Key Points
- Osteoarthritis (OA) is amenable to early prevention and treatment; not all patients with knee OA progress to severe pain or joint replacement, and patients at high risk should be identified
- Obesity is a major risk factor for OA, and weight loss is effective at reducing the risk of OA, but adherence to interventions is poor and should be addressed by personalized strategies
- Neuromuscular and proprioceptive training programs are successful in preventing 50% of major knee injuries during sport, which indicates that primary prevention of knee OA is possible
- Around 50% of individuals sustaining a major knee injury—with or without surgical reconstruction—develop knee OA, and secondary prevention could be valuable in patients with major knee trauma
- Impaired muscle function—a consequence of physical inactivity—is commonly seen after knee injury, is associated with knee pain, and is an independent risk factor for development of knee OA
- Biomechanical interventions, such as knee braces and exercise, show promise in altering contact stress and cartilage matrix content, suggesting ways to prevent or delay OA.
What is OA?
Osteoarthritis (OA) has been thought of as a disease of cartilage that can be effectively treated surgically at severe stages with joint arthroplasty. Today, OA is considered a whole-organ disease that is amenable to prevention and treatment at early stages. OA develops slowly over 10–15 years, interfering with activities of daily living and the ability to work. Many patients tolerate pain, and many health-care providers accept pain and disability as inevitable corollaries of OA and ageing.

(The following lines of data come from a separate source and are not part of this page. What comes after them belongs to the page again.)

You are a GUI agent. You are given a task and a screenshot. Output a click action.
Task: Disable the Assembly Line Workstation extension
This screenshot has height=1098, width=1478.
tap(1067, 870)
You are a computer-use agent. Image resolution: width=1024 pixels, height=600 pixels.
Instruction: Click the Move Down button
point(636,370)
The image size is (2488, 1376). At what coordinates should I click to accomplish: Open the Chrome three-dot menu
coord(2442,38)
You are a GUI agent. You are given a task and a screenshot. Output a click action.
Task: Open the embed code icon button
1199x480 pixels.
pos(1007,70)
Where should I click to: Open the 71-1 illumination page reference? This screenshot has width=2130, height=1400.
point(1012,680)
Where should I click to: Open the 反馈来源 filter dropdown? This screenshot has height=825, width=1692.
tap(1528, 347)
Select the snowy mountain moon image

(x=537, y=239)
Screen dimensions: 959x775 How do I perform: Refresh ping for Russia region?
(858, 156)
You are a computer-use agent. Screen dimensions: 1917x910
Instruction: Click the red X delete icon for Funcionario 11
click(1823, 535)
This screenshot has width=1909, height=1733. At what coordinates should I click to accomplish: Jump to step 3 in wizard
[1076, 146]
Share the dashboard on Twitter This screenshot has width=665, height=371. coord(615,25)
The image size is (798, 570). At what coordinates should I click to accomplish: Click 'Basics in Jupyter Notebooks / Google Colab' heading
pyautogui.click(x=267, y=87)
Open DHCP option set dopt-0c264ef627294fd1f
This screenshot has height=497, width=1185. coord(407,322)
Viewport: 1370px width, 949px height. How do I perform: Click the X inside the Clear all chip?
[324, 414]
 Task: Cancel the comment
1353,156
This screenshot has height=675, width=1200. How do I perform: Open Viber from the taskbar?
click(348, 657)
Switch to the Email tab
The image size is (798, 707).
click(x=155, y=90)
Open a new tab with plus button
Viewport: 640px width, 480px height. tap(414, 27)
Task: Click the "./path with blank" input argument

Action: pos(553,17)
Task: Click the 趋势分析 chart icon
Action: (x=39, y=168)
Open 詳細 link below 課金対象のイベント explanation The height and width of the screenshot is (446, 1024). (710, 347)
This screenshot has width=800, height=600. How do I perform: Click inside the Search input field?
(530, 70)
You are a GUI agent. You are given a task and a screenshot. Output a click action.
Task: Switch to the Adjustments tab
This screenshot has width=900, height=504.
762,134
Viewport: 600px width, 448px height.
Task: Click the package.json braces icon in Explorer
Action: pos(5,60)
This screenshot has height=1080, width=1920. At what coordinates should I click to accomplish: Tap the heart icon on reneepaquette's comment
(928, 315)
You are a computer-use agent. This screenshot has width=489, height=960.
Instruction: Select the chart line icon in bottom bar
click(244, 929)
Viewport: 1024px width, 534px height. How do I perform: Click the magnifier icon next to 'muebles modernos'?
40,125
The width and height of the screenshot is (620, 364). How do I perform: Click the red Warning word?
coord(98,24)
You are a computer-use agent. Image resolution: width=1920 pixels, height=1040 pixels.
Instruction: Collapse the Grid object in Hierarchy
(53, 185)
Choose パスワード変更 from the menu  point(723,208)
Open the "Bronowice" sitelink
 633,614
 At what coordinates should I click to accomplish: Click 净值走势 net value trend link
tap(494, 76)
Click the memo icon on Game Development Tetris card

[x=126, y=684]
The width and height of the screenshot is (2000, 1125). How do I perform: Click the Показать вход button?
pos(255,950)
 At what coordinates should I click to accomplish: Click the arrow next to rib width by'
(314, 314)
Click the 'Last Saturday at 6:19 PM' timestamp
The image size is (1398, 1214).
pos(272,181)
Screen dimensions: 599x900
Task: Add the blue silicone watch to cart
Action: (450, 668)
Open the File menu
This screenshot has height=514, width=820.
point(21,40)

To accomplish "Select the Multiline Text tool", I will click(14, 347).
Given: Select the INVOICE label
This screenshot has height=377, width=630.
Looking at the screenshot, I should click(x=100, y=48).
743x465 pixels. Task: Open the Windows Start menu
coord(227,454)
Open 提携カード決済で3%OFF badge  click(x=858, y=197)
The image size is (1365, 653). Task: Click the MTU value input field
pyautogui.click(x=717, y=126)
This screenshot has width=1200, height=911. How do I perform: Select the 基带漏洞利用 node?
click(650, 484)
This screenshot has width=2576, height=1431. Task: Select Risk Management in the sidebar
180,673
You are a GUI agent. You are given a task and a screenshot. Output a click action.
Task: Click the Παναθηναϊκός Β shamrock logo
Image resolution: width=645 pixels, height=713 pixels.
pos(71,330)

Too often, health-care providers passively await final ‘joint death’, necessitating knee and hip replacements. Instead, OA should be viewed as a chronic condition, where prevention and early comprehensive-care models are the accepted norm, as is the case with other chronic diseases. Joint injury, obesity and impaired muscle function are modifiable risk factors amenable to primary and secondary prevention strategies.
The strategies that are most appropriate for each patient should be identified, by selecting interventions to correct—or at least attenuate—OA risk factors. We must also choose the interventions that are most likely to be acceptable to patients, to maximize adherence to—and persistence with—the regimes. Now is the time to begin the era of personalized prevention for knee OA.